MBA Chart of the Week July 15 2022: Cost to Service Loans Per Employee

MBA’s annual Servicing Operations Study and Forum includes a deep-dive analysis and discussion of servicing costs, productivity, portfolio activity and operational metrics for in‐house servicers. This week’s MBA Chart of the Week shows 2021 fully loaded servicing costs, which include three components: direct expenses; unreimbursed foreclosure, REO and other default costs; and corporate administration costs.

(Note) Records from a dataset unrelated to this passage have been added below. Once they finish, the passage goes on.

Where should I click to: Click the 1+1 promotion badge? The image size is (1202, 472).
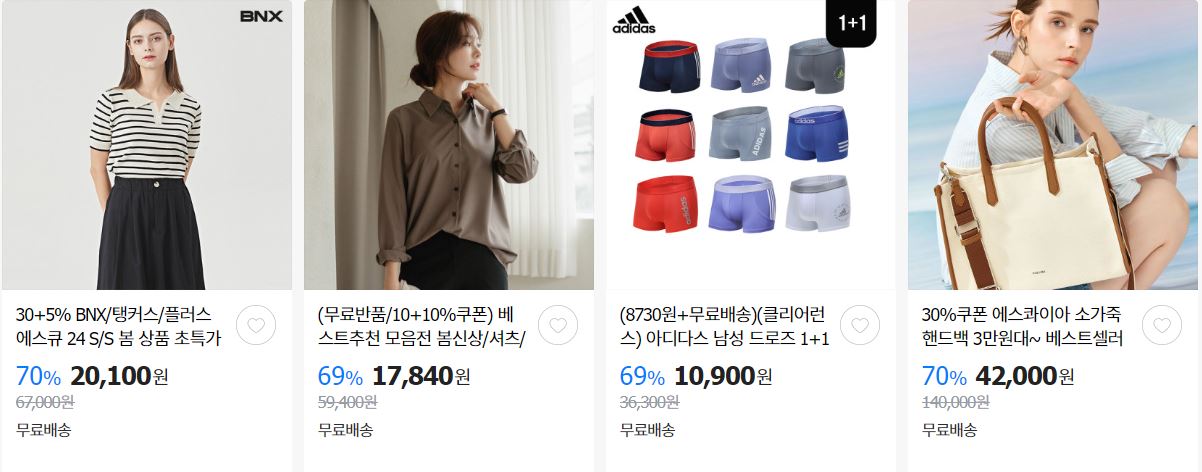point(851,23)
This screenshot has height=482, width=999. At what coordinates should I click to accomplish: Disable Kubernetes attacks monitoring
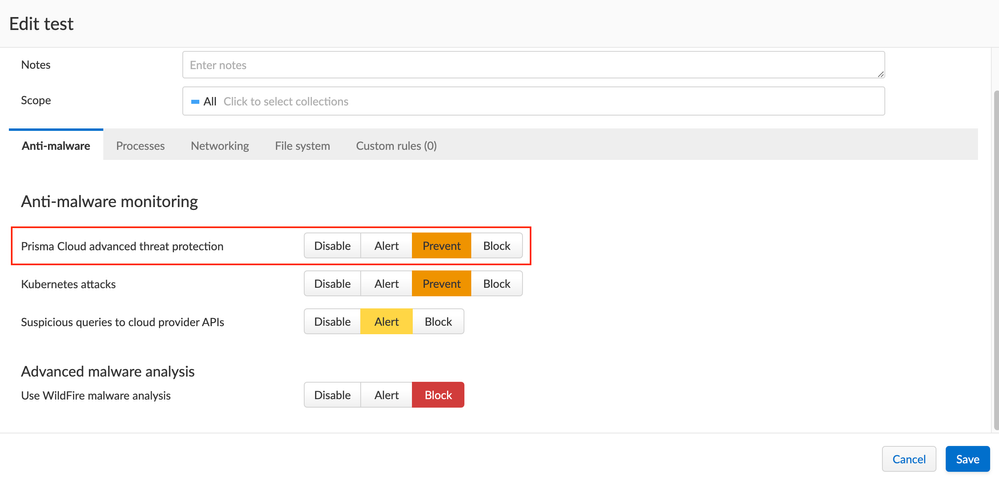point(332,284)
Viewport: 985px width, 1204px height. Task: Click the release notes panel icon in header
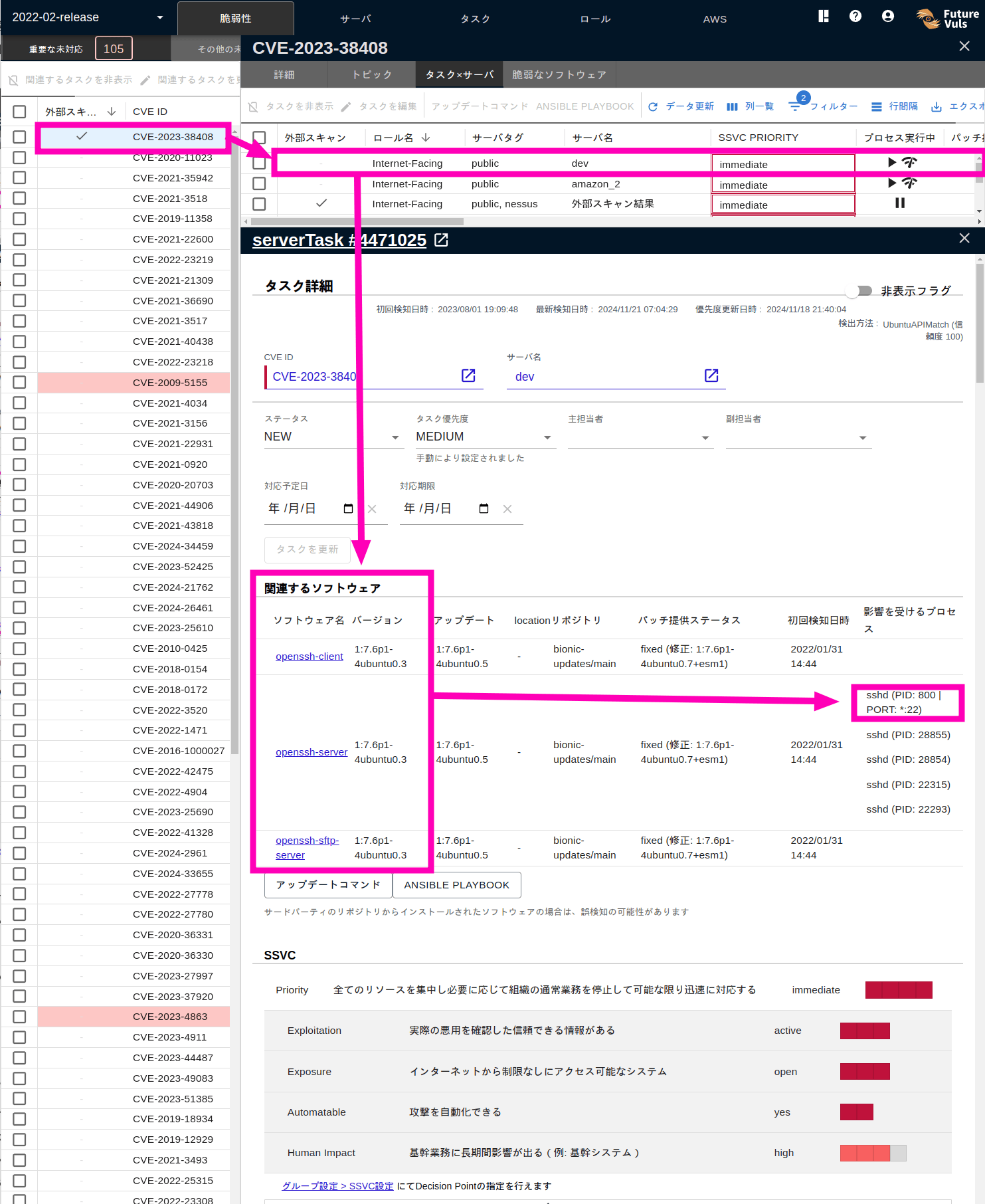click(x=823, y=16)
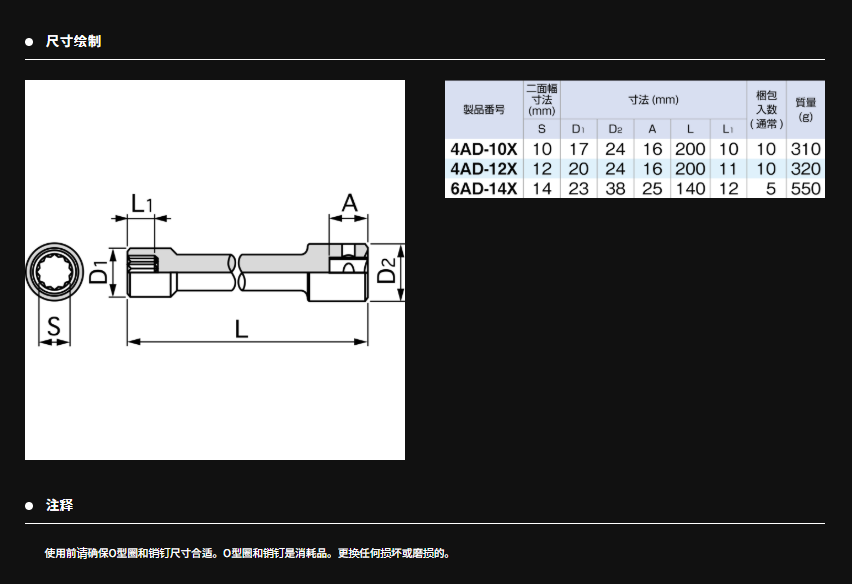Click the S width label under the socket

(x=54, y=327)
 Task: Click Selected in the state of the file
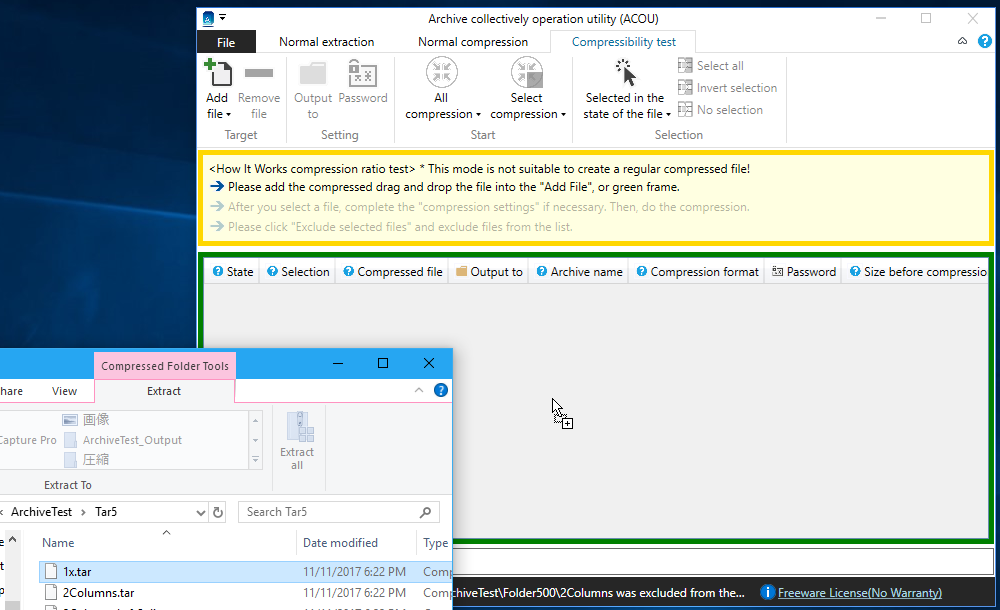point(625,105)
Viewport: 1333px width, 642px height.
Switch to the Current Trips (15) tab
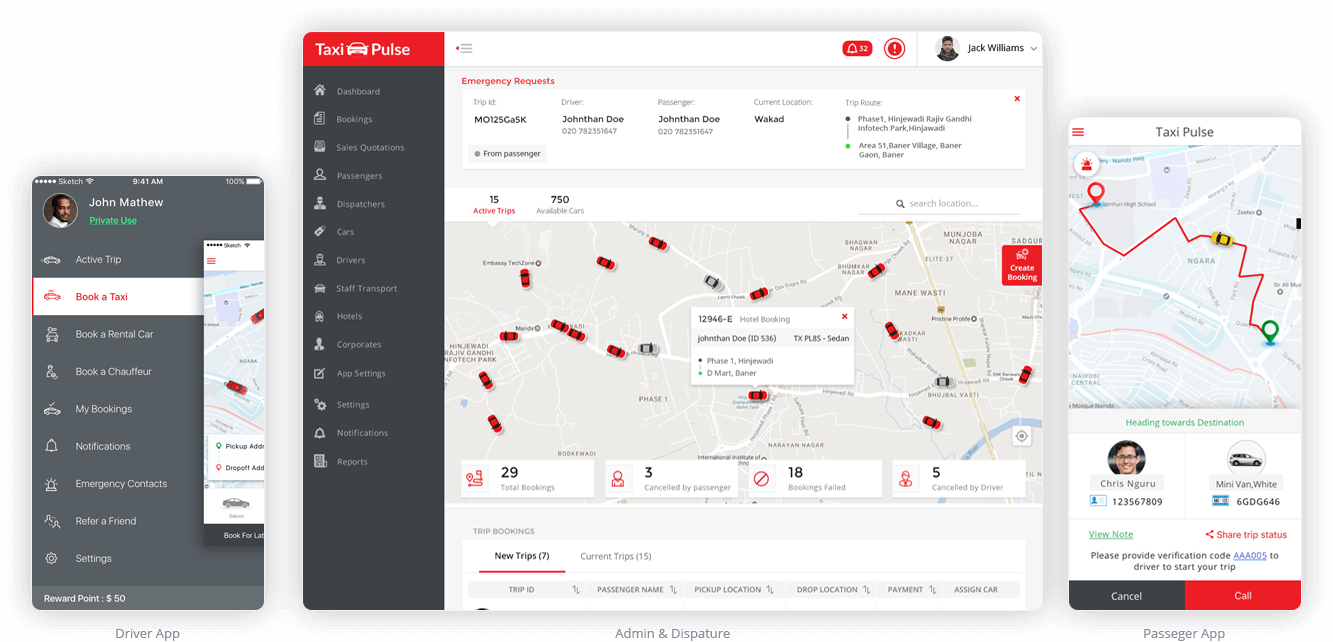[615, 556]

The chart also presents the number of loans serviced per servicing employee.

Fully loaded servicing costs during 2008 through 2021 increased three-fold and have not dropped below $200 per loan since the passage of the Dodd-Frank Act in 2010. Moreover, productivity has not exceeded 1,000 loans per employee since 2010. After a period of incremental improvements from 2016-2019, servicing costs started to rise and reached $240 per loan in 2021, up from $226 per loan in 2020. Direct cost increases – which grew by $19 per loan in 2021 – were apparent in such functional areas as collections, loss mitigation, foreclosure, call center, payoffs, escrow and systems. 

Despite the relatively benign default environment that tracked closely to low unemployment levels, activity associated with post-forbearance workouts picked up in 2021. In addition, the federal foreclosure moratorium was lifted in July 2021, bringing more work to servicers’ default departments to ensure investor and regulatory compliance. 

As competition for human capital grew, employee turnover reached a study-high 29% last year, despite higher overall compensation per employee. This contributed not only to increased costs but also decreased productivity, which dropped to 723 loans serviced per servicing employee in 2021 from 811 in 2020.